Cartesia's Cost Edge Under Threat
Cartesia
The real threat is not just cheaper pricing, it is that bundlers are turning price into a feature of distribution. Cartesia used to win by being the fast, low cost speech layer that developers plugged into a separate agent stack. As ElevenLabs and Deepgram package speech, orchestration, and deployment together, buyers increasingly compare one monthly voice agent bill versus another, not one TTS endpoint versus another.
-
ElevenLabs now sells voice agents starting at $0.10 per minute, down about 50%, and explicitly says the cut comes from owning both the model research and the product layer. That matters because it narrows the gap between Cartesia as a specialist component and ElevenLabs as a bundled stack.
-
Deepgram is pushing the same bundled logic from the STT side. Its Voice Agent API rolls STT, TTS, orchestration, and deployment choices into one product at $4.50 per hour, or about $0.075 per minute, which makes single vendor procurement easier for contact center and regulated enterprise buyers.
-
Cartesia is answering by climbing the stack itself.

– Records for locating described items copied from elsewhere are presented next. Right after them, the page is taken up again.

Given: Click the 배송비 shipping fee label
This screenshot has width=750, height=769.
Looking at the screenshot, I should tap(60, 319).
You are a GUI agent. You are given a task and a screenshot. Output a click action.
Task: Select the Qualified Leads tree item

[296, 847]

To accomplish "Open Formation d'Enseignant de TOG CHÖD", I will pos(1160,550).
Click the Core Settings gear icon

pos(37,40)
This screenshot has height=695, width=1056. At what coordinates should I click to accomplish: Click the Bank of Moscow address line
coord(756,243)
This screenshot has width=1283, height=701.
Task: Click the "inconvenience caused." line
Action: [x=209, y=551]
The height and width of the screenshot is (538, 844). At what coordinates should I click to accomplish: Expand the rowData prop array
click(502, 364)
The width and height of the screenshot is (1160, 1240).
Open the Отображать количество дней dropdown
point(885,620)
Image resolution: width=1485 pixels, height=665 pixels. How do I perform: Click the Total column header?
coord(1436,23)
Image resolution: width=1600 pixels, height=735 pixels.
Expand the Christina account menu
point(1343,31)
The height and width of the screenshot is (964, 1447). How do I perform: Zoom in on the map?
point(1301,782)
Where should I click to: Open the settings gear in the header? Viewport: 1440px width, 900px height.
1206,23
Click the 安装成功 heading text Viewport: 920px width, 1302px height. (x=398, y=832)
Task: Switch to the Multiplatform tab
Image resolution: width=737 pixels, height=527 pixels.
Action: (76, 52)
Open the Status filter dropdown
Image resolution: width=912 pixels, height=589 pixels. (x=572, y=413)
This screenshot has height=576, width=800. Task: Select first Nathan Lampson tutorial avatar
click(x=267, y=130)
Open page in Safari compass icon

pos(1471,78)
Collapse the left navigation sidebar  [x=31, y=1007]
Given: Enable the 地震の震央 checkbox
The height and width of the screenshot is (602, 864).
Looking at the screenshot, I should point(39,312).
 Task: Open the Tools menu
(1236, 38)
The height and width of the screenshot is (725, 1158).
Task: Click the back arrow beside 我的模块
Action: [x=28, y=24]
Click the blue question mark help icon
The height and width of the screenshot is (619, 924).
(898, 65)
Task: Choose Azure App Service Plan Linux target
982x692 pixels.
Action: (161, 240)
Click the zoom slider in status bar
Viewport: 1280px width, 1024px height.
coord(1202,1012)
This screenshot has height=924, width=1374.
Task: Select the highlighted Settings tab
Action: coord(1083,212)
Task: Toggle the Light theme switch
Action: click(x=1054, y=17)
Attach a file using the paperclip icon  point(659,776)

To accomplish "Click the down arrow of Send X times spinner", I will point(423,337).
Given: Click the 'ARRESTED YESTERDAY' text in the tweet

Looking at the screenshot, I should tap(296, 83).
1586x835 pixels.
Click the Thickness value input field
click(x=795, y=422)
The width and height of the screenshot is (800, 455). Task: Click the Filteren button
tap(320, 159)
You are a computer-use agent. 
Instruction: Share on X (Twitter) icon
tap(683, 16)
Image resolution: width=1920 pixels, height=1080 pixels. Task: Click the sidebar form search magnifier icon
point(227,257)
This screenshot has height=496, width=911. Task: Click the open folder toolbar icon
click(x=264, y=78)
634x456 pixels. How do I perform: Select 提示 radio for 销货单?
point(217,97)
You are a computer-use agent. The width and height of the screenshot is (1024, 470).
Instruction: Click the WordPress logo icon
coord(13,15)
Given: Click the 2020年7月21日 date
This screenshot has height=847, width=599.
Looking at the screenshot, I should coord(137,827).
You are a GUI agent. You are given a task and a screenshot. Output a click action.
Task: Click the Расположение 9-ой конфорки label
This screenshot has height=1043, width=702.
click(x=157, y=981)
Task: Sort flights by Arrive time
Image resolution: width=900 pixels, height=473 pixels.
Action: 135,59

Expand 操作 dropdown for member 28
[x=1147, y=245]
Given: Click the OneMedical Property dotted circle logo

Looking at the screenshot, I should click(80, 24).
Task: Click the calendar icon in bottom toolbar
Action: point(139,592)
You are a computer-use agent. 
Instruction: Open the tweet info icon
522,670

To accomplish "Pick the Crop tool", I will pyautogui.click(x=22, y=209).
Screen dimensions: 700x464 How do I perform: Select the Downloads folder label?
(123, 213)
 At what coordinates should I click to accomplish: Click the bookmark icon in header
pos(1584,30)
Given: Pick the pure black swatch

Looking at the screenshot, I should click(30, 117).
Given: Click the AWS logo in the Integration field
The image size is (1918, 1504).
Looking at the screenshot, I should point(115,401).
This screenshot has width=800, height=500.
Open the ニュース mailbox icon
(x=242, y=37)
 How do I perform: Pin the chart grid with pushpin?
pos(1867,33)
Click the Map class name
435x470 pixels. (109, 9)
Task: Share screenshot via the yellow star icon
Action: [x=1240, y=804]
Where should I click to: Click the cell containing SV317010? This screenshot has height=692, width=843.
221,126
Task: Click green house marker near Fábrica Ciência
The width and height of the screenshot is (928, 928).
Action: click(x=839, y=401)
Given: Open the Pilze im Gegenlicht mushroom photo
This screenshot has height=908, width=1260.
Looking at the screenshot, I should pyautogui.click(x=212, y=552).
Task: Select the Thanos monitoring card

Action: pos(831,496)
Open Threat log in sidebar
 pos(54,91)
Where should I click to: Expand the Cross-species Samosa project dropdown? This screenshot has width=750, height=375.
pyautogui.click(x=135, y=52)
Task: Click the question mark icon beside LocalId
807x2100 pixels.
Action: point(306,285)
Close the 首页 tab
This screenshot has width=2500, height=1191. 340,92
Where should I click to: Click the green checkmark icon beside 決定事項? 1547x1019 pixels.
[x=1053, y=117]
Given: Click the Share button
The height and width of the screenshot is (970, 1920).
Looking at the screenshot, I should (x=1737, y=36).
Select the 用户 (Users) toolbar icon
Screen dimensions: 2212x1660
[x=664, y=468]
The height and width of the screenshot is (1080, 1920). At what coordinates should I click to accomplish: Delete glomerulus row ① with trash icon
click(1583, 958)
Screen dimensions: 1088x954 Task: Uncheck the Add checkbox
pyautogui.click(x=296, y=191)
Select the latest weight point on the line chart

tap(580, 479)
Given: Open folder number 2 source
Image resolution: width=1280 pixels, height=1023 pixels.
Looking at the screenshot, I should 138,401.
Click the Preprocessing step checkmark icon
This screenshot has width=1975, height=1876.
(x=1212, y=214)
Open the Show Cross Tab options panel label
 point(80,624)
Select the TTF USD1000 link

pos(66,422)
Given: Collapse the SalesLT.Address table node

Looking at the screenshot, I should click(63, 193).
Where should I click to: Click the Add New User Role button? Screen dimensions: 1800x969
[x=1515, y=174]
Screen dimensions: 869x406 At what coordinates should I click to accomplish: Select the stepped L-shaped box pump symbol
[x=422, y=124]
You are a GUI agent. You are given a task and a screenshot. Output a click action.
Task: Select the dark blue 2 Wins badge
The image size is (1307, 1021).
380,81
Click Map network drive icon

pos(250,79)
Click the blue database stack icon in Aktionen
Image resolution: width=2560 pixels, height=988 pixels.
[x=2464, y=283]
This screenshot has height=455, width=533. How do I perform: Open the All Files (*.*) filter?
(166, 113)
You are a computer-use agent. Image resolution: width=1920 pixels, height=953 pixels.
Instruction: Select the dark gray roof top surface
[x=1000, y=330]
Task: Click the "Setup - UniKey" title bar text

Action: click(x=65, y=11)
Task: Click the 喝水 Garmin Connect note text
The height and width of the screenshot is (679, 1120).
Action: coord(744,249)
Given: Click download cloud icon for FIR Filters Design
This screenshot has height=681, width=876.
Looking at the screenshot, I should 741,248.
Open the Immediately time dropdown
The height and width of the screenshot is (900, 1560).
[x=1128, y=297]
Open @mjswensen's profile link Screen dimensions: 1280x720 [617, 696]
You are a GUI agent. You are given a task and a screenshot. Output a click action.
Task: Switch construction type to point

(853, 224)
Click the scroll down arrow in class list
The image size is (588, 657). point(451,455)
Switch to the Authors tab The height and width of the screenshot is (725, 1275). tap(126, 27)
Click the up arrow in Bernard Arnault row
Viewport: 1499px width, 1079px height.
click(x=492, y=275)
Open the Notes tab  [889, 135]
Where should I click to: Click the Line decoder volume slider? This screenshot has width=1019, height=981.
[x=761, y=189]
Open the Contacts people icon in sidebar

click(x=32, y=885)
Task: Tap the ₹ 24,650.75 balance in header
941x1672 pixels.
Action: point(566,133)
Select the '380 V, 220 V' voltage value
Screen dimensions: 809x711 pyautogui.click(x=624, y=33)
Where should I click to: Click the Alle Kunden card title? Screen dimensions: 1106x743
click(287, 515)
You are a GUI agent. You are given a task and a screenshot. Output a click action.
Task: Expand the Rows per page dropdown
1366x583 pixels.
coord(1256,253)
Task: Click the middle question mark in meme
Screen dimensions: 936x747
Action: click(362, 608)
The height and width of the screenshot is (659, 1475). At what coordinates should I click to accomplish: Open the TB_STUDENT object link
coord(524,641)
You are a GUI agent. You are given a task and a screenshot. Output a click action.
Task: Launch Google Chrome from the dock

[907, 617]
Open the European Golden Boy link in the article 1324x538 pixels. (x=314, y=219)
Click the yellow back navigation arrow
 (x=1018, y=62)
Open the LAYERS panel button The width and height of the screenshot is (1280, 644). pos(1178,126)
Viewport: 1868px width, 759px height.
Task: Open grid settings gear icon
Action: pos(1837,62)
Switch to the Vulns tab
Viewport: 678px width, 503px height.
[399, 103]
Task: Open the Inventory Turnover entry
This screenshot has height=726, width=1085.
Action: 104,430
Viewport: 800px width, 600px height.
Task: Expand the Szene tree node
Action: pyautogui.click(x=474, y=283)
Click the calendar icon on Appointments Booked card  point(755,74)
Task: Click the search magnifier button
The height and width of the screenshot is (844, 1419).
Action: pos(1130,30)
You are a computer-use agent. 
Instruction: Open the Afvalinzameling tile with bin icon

Sonic handles low latency speech generation, Ink handles live transcription on noisy calls, and Line adds telephony, logging, evaluations, and deployment. That turns Cartesia from a cheaper voice model into a fuller operating layer for teams that still want best component performance and private deployment.
The next phase of this market is a fight over who owns the whole real time voice loop. Pricing pressure will keep collapsing standalone model premiums, so Cartesia's path is to make its latency, on prem deployment, and enterprise control valuable enough that customers buy the integrated Cartesia stack, not just the cheapest minute of speech.